What Makes a Leader?
We know the qualities that set them apart and what helps them succeed.
By Elizabeth Davis
If you look closely, one theme that runs throughout this issue of Furman magazine is leadership – the choosing of a path that is genuine and personal but, almost by definition, far from easy. It’s the choosing of that authentic path by our alumni that brings about their various and meaningful contributions.
Furman alumni are leading in all kinds of ways in diverse careers and callings, past and present. And they have something in common: They all benefitted from a Furman education that prepared them for the twists and turns of life and careers. It’s that combination of community, academic excellence, mentoring from faculty and staff, and the value that we at Furman place on civic engagement and inclusivity that fosters the leadership we see in our graduates today and in decades past.

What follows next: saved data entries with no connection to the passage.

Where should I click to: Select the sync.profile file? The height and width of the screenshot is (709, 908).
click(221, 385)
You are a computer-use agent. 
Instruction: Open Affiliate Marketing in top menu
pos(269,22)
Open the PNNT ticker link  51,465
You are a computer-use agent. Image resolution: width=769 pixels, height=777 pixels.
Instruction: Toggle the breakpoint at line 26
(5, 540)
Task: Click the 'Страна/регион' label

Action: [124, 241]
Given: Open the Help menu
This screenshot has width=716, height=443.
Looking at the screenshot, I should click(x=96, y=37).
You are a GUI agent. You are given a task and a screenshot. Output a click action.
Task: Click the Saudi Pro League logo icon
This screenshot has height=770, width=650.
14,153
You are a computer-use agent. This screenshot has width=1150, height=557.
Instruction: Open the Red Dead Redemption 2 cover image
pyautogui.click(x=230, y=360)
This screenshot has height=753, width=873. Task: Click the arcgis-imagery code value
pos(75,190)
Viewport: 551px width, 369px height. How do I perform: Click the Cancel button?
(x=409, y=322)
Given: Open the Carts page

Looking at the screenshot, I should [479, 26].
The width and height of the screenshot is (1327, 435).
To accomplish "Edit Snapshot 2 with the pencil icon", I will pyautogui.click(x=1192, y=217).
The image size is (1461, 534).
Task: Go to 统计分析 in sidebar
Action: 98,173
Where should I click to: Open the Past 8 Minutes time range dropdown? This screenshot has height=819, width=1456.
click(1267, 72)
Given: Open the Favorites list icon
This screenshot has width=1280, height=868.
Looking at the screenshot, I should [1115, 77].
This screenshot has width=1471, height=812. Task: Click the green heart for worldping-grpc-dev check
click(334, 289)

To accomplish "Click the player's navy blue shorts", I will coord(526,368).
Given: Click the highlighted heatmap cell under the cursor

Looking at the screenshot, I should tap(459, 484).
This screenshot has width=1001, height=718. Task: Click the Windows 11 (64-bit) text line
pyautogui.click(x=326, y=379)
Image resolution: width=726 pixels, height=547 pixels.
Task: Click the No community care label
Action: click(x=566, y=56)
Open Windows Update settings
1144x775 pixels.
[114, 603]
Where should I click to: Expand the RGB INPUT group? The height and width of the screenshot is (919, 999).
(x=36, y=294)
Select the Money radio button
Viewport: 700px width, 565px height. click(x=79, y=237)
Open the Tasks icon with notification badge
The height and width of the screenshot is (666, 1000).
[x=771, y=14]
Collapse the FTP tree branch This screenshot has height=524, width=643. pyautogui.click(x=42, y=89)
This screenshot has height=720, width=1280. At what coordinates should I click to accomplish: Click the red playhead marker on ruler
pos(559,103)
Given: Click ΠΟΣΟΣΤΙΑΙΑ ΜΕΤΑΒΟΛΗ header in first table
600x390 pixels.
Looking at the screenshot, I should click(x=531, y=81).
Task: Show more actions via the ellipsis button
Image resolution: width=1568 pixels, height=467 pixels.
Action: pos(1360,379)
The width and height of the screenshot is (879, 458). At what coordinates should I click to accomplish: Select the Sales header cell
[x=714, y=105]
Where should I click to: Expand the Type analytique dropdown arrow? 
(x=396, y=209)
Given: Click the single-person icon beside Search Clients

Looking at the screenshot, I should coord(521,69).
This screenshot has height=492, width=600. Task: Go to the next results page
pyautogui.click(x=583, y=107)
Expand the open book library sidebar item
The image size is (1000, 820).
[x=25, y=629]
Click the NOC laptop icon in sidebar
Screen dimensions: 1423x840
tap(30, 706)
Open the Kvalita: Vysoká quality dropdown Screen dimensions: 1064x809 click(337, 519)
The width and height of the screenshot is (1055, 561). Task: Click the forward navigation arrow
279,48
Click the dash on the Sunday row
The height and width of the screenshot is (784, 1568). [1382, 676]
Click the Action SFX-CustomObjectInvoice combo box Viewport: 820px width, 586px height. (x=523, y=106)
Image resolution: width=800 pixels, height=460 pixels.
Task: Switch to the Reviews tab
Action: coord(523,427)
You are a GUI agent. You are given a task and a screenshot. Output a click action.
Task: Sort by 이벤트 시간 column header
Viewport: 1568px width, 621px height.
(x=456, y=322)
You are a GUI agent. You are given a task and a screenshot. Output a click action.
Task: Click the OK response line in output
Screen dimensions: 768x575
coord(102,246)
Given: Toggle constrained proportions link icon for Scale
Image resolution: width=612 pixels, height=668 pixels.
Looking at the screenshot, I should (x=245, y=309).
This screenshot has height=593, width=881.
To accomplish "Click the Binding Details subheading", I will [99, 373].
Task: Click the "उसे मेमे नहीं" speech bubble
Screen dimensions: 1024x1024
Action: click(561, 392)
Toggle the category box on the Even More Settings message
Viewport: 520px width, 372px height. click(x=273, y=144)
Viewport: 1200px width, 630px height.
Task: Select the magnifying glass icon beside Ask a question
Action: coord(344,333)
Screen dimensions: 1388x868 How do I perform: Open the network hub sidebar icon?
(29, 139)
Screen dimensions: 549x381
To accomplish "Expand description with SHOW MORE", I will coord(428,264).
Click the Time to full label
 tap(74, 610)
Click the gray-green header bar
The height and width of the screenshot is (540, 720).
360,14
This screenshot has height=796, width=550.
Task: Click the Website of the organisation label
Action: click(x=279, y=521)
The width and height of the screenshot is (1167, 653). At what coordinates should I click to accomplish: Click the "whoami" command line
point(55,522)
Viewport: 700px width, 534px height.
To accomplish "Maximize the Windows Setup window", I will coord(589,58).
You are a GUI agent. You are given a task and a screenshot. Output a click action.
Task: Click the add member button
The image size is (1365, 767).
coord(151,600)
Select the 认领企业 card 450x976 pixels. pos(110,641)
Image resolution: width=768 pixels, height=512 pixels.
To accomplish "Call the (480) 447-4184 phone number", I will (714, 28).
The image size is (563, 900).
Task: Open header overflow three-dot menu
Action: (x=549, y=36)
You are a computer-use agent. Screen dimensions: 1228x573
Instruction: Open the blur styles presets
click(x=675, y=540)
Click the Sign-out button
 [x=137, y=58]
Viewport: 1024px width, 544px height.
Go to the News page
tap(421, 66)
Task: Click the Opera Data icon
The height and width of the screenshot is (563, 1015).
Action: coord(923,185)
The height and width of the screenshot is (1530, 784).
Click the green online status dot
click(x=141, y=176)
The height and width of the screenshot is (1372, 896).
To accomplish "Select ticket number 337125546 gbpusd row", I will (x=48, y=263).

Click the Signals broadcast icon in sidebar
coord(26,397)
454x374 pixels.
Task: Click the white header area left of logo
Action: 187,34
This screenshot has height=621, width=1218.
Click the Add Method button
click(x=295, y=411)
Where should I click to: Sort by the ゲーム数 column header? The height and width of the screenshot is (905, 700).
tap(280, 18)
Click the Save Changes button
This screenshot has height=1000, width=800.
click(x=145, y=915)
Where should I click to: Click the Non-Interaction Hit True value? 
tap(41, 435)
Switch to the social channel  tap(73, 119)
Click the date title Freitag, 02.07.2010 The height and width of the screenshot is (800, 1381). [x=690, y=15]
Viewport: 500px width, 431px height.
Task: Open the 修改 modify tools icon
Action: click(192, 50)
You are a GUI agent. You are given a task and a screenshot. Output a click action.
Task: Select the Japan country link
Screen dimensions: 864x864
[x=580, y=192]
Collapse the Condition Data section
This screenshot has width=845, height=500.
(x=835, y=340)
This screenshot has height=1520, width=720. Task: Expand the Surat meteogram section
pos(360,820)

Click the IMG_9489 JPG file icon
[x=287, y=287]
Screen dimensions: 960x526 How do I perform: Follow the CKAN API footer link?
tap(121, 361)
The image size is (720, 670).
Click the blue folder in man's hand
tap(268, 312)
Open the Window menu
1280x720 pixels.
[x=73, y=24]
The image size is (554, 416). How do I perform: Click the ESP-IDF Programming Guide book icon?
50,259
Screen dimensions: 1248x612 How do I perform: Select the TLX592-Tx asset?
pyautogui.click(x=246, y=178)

Some of these alumni are storytellers. Marshall Frady ’63 famously revealed the political truths of his era, Lindsey Beard ’13 documented our precious plant life, and Laura Putney ’92 painted the landscapes that took shape when her creativity intersected with her own life experiences. Consider, too, Saul Antonio Rivera ’13, whose resilience and determination, combined with his capacity to care for others and his service to this country, carried him to a place of healing and creative success. And, of course, look to tech entrepreneur Shannice Singletary ’14 for a preview of what our 9-to-5 will look like in the future. (Hint: There will be coffee shops.)
These are just a few of the alumni, students, faculty and staff you will find in the pages of this magazine who embody leadership.
We know that the elements of a Furman education that allow our students to find their calling do not come together by chance. In a variety of ways, we are putting these elements in place to position our students to explore their interests, to define their strengths and to challenge the limits of what they thought possible. Today, students might gain crucial insights on a trip to the Civil Rights Trail in Alabama. Or they may develop a deep interest in botany while researching the bunched arrowhead. And for others, an internship with the Magdalene Clinic may be that precious seed of learning from which decades of healthcare excellence grows.
These experiences are powerful. But they are only part of Furman’s formula.
We also know from various studies that a foundational component of a student’s success is a sense of belonging and community. Students who feel like they belong are more likely to stay in college and to graduate, according to the National Survey of Student Engagement. A strong sense of belonging also correlates with “academic success and motivation, self-efficacy, a greater sense of self-worth and overall mental wellbeing,” according to EAB, a consulting agency that specializes in higher education strategy.
For this generation of students, belonging matters, but such a connection can feel particularly tenuous when
a student first arrives on campus. That’s in part why we are embarking on the university’s largest construction project to date. In February, we broke ground on a comprehensive renovation of South Housing that will include building a new residence hall to replace Blackwell Hall, relocating the Center for Inclusive Communities into that new hall, and updating four others in the complex devoted to first-year students.
The new and renovated halls will offer students greater opportunities to gather and build community, while creating more occasions for faculty and staff to visit South Housing. The new residential village will also connect Academic Affairs and Student Life by combining students’ in-class and out-of-class experiences.
Leadership can take many forms. We see it in the vibrant lives found in this magazine. And at Furman, we’re setting the stage.
We’re creating a place where our students can discover what excites them, what helps them to belong, and in turn, what puts them on a path toward a meaningful life.